IA - TECH : 25 Technologies pour booster l’économie post confinement

Le magasine Forbes propose aujourd’hui une liste prévisionnelle des technologies à mettre en œuvre pour booster l’économie de sortie de confinement (lien ici). Pour le magasine, il ne fait aucun doute que, malgré la crise terrible qui frappe le monde, cette décennie va mettre en œuvre des avancées technologiques permettant de compenser, rattraper voire rayer l’effet désastreux du confinement pour une reprise économique drivée par les technics.
Voici les 25 nouvelles technologies, dont bon nombre sont déjà de la compétence des ingénieurs diplômés de l’ENSC (voir plus de détail, lien ici).
  1. L’intelligence artificielle (au programme de toutes les années, plus parcours de 3eme année, et chaire ENSC/IBM autour de Watson) ;
  2. L’Internet des objets (IoT) ;
  3. Les technologies portables et l’humain augmenté (au programme de toutes les années et parcours de 3ème année) ;
  4. Le Big data et l’analyse augmentée (voir le DU Big data et statistiques pour l’ingénieur) ;
  5. Les environnements intelligents (au programme de deuxième année) ;
  6. Les Blockchains et la protection de registres ;
  7. Le cloud et la technologie de pointe (au programme) ;
  8. La réalité augmentée (idem) ;
  9. Les jumeaux numériques ;
  10. Le traitement du langage (au programme) ;
  11. Les interfaces vocales ;
  12. La vision artificielle et la reconnaissance faciale (en collaboration avec l’Institut d’optique, antenne de Bordeaux) ;
  13. Les robots et cobots (spécialité de 3ème année) ;
  14. Les véhicules autonomes (équipe de recherche avec l’IFSTTAR) ;
  15. La 5G ;
  16. La génomique et l’édition génétique ;
  17. La co-créativité homme-machine et le design augmenté (en collaboration avec les écoles de Condé) ;
  18. Les plateformes numériques ;
  19. Les drones et les véhicules aériens sans pilote (projets de 2eme année avec les simulateurs de la plateforme technologique) :
  20. La cybersécurité ;
  21. Les ordinateurs quantiques (au programme de la chaire ENSC/IBM) ;
  22. L’automatisation des procédés robotiques (cf. l’option de 3ème année) ;
  23. La personnalisation de masse et les micromoments ;
  24. Les impressions en 3D et 4D ;
  25. La nanotechnologie et la science des matériaux.
Voici une liste qui semble déjà bien remplie à l’ENSC, et qui donne plein d’idées pour collaborer avec l’ENSEiRB-MMK, l’Ecole de chimie (ENSCBP), l’Ecole des biotechnologies (ENSTBB), l’IOGS, et l’Institut Mines Telecom, dans un projet de rapprochement à reprendre par la nouvelle équipe de direction.

23 avril 2020

BIO : Ne nous plaignons pas des pangolins - Pour une vision écoépidémiologique.

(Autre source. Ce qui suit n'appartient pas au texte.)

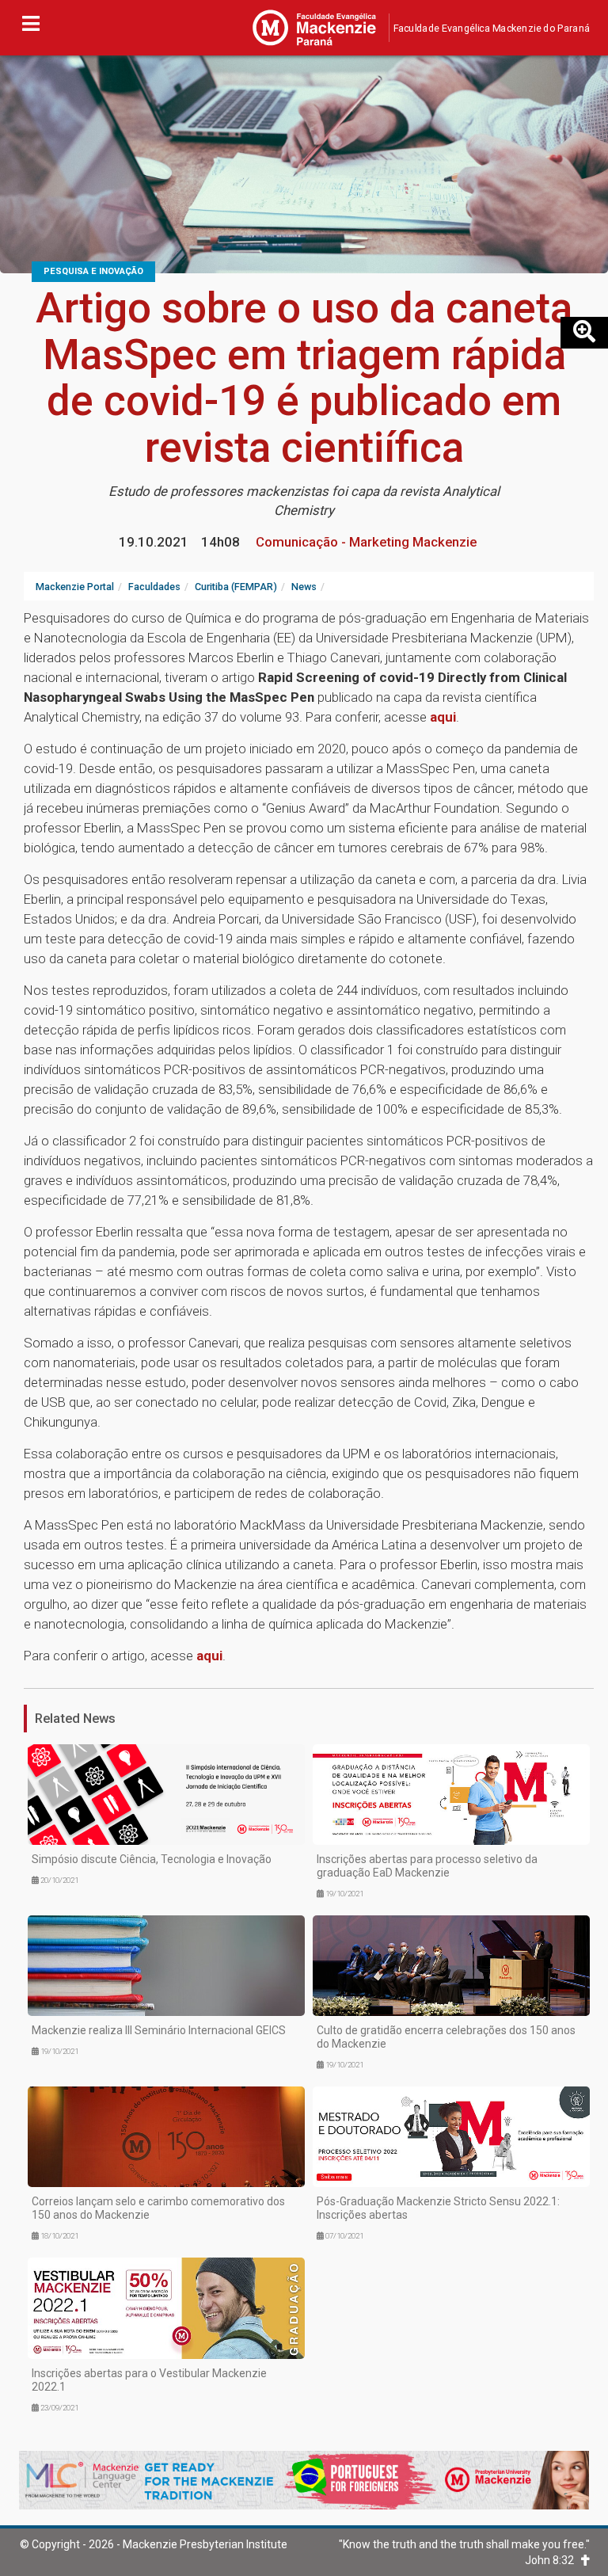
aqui (443, 717)
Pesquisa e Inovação (93, 271)
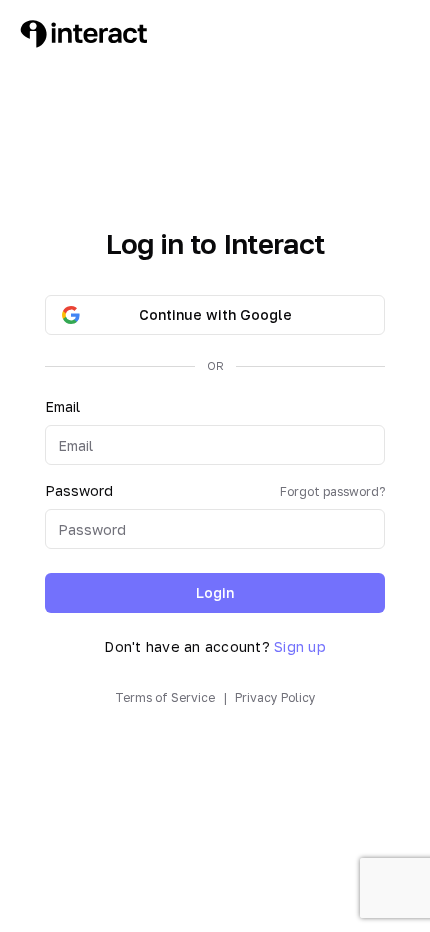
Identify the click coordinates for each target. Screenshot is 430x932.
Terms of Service (165, 697)
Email (62, 406)
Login (215, 592)
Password (215, 490)
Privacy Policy (275, 697)
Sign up (300, 646)
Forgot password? (332, 491)
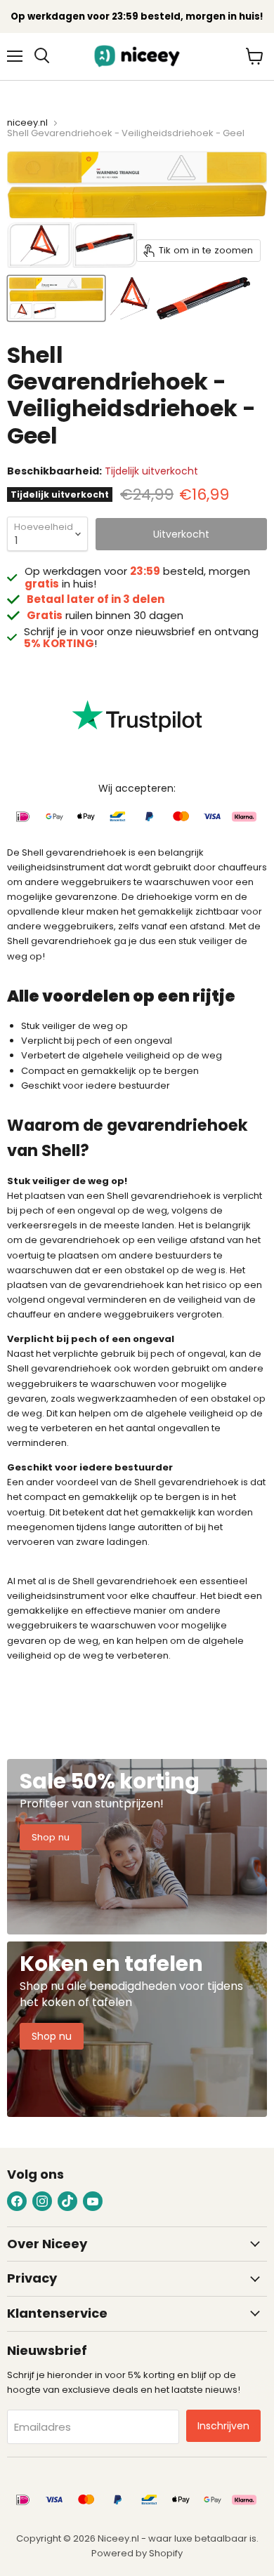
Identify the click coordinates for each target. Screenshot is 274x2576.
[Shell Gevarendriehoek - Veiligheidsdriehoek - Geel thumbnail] (56, 298)
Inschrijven (223, 2426)
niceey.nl (27, 123)
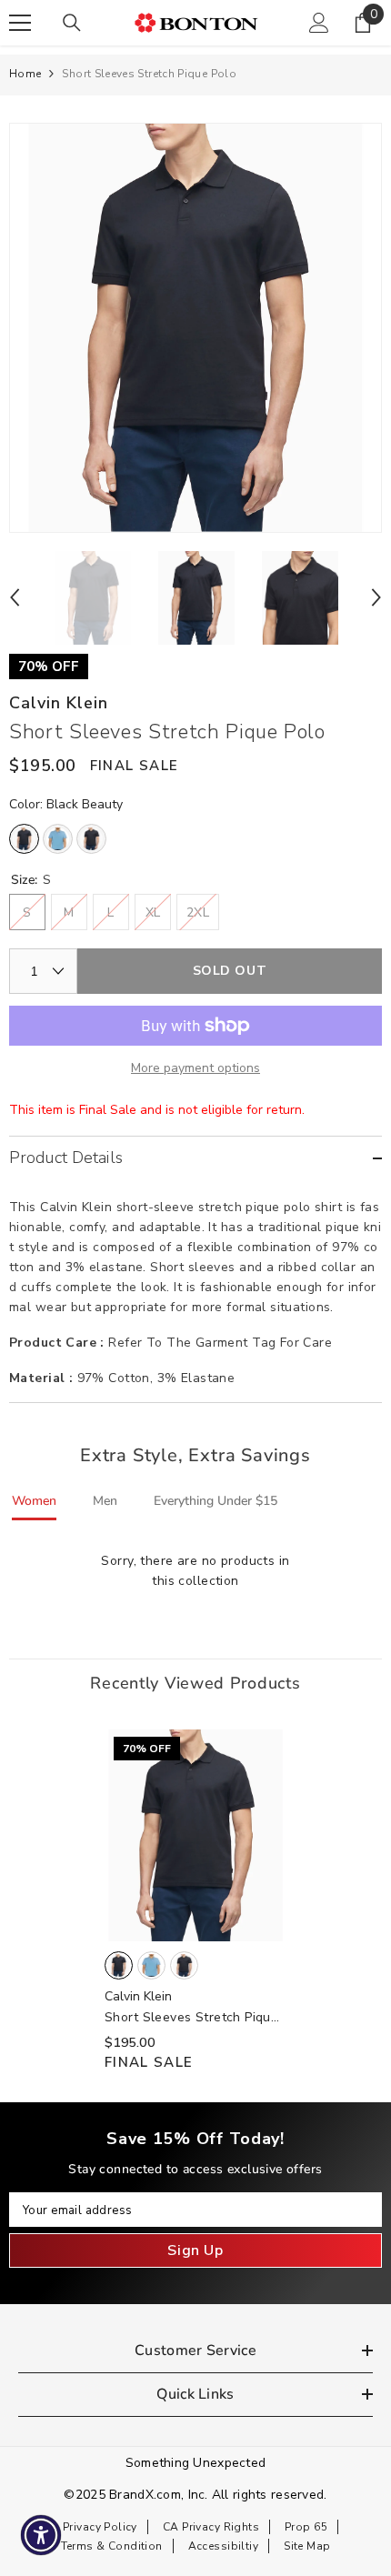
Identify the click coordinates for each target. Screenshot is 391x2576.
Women (34, 1500)
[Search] (72, 23)
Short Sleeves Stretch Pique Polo (191, 2018)
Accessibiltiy (223, 2546)
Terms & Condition (112, 2546)
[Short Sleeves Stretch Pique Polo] (195, 1835)
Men (105, 1500)
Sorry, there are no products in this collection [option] (195, 1570)
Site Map (307, 2546)
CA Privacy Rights (211, 2527)
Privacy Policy (100, 2527)
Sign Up (195, 2250)
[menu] (20, 23)
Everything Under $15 (215, 1500)
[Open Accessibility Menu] (41, 2535)
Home (25, 73)
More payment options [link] (195, 1068)
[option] (195, 328)
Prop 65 (306, 2527)
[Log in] (319, 23)
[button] (14, 597)
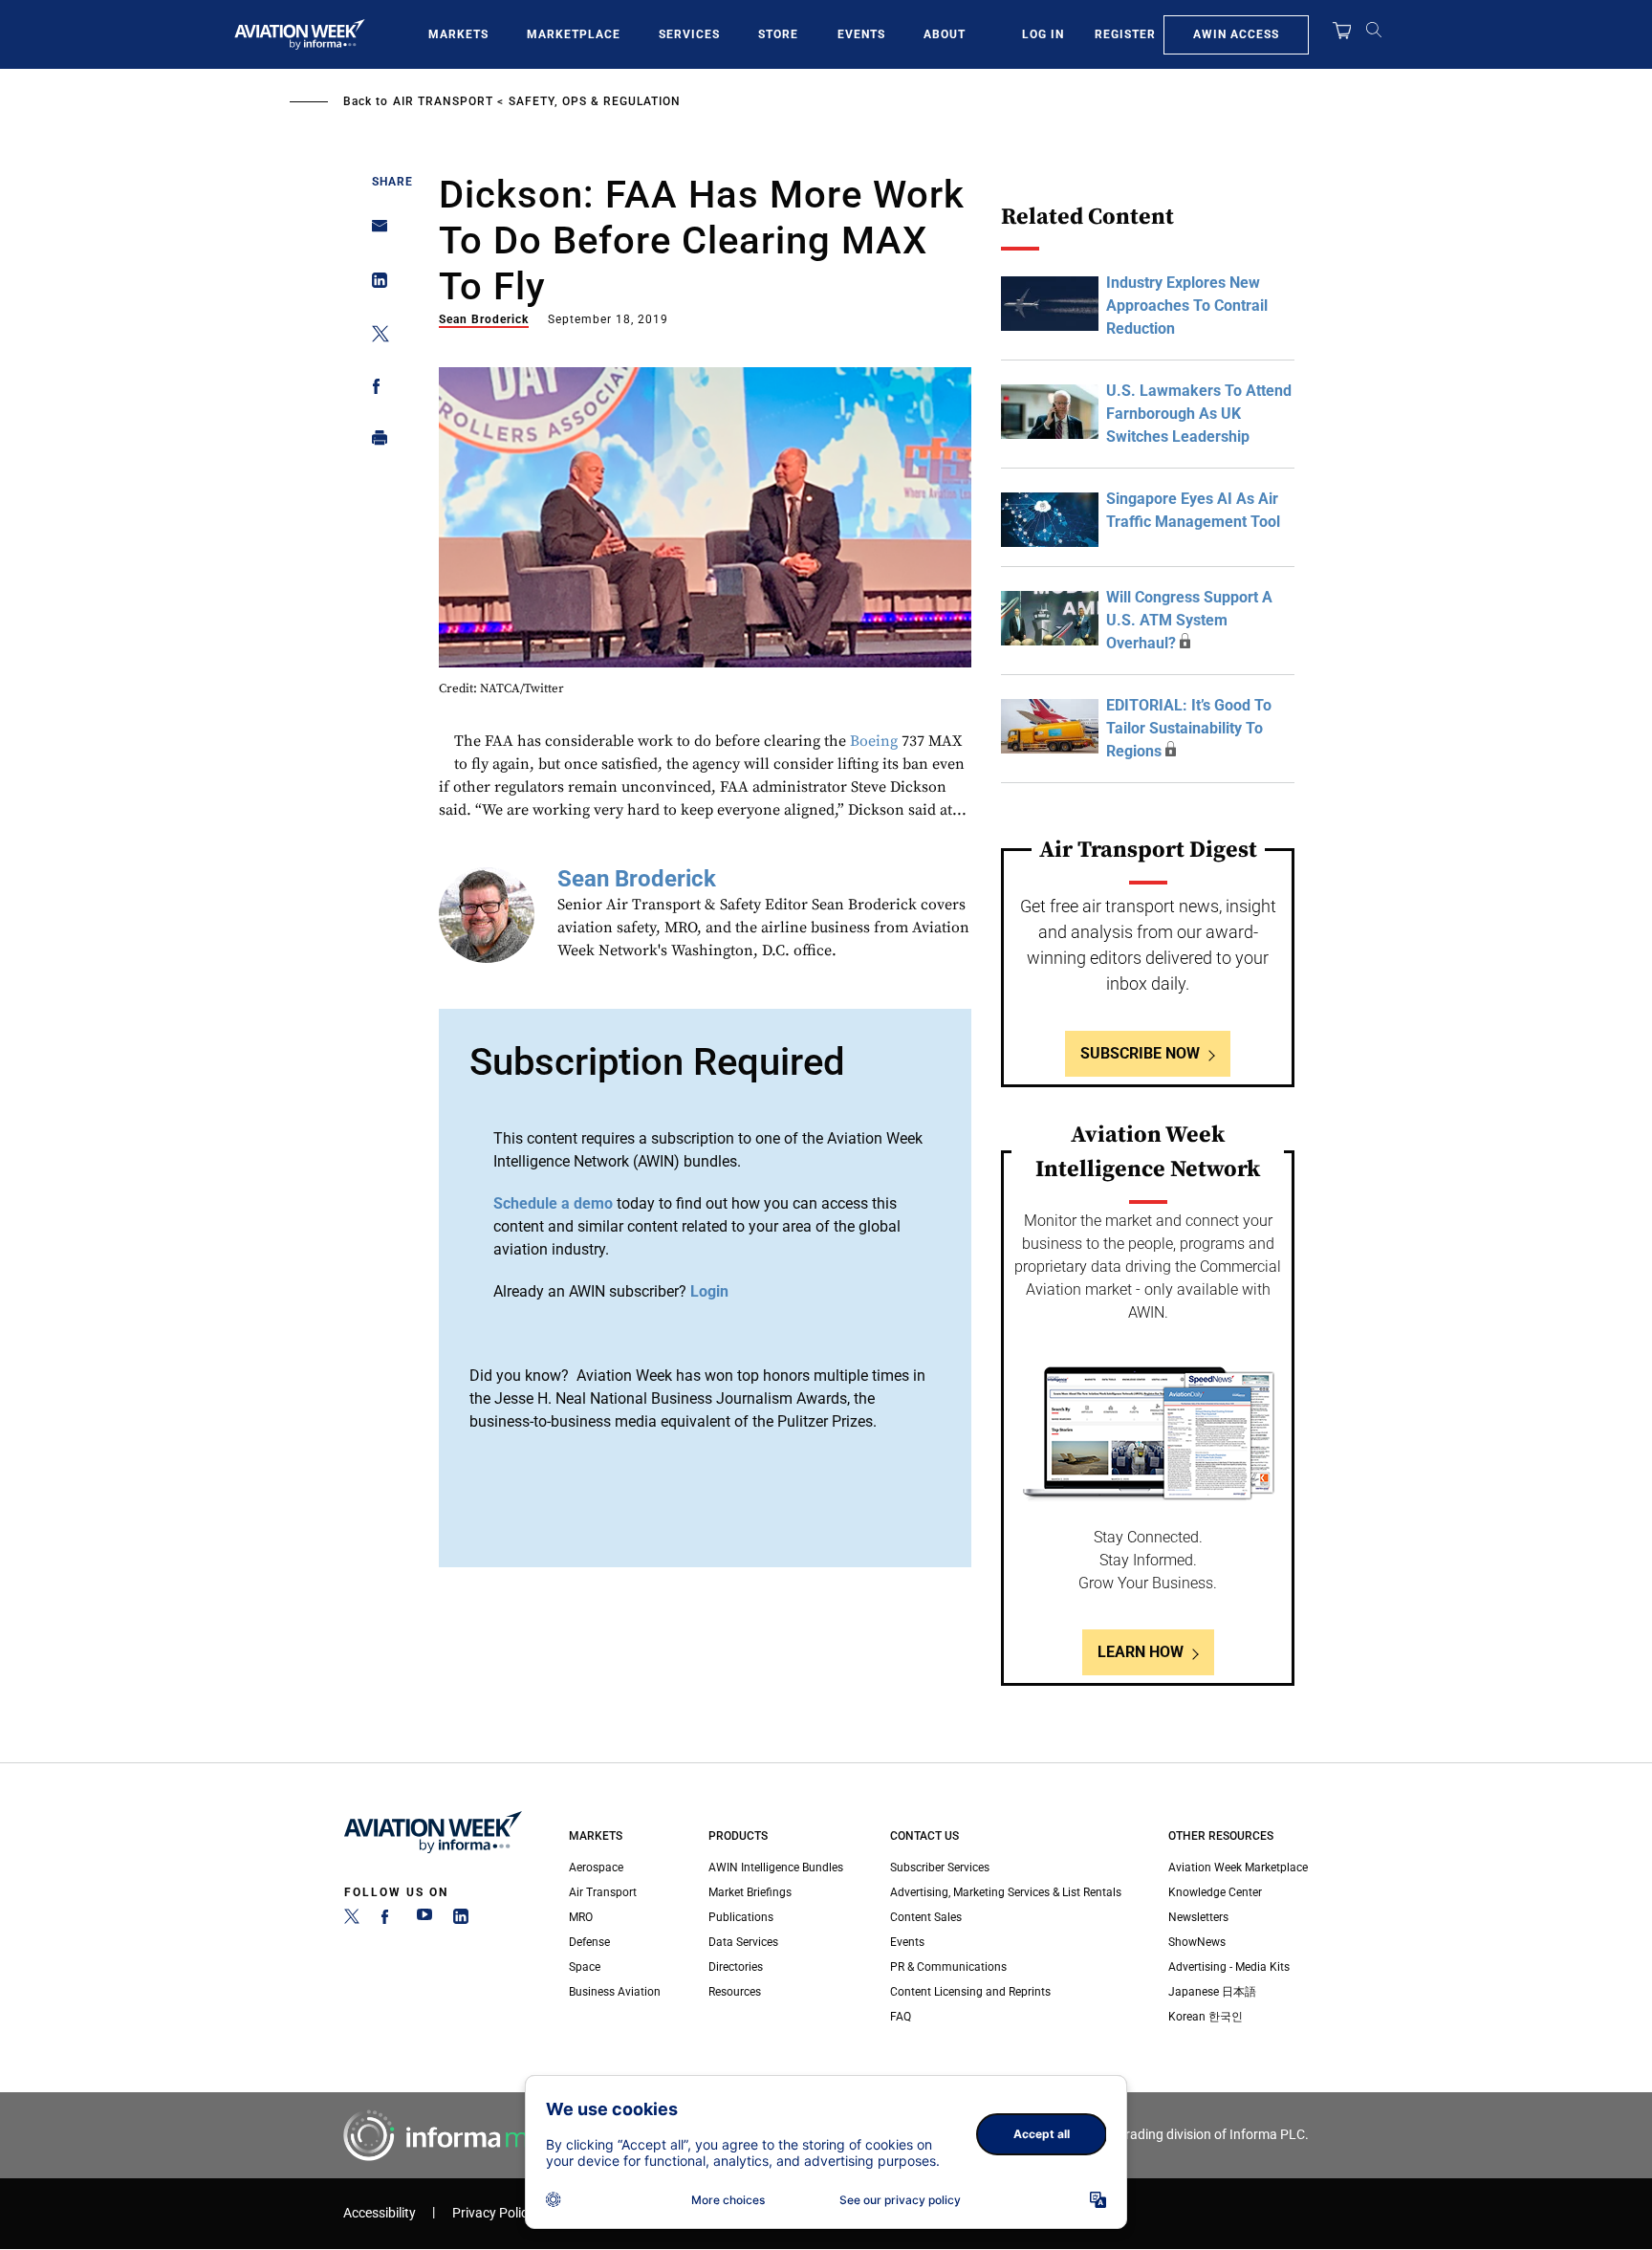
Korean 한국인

Ne nous plaignons pas des Pangolins ni des chauves-souris, véritables souches à virus (voir ici). En effet, dans leur chronique pour une approche globale de la santé, les responsables de 14 organismes de recherche et d’universités fédérés par Allenvie (voir ici) précisent que les analyses génétiques du Sars-CoV-2 le rattachent au groupe des Betacoronavirus, et notamment montrent sa proximité avec le virus RaTG13, isolé sur une chauve-souris de la province chinoise du Yunnan,  à 60 kilomètres de Kunming, dans le sud-ouest de la Chine (77 % d’identité avec le Sars-Cov-2). Ils précisent qu’un virus encore plus proche a été récemment isolé chez le pangolin malais, qui peut infecter les cellules humaines (de 90% à 96%, voire 99 % d’identité avec le Sars-Cov-2 selon les publications - ici - et - là - ou encore - là - pour une revue), alors que le RaTG13 ne le peut pas. Cela suggère que le Sars-Cov-2 est issu d’une recombinaison entre deux virus différents, l’un proche de celui de la chauve-souris et l’autre plus proche de celui du pangolin (plus de précisions, voir ici).  L'épidémie de Sras qui a démarré en 2002 touchant 8000 personnes était déjà dû à un virus similaire qui s'était développé chez ces mammifères dans une grotte reculée de la province du Yunnan,Il était alors passé à l'humain par l'intermédiaire de la civette masquée, un petit mammifère carnivore.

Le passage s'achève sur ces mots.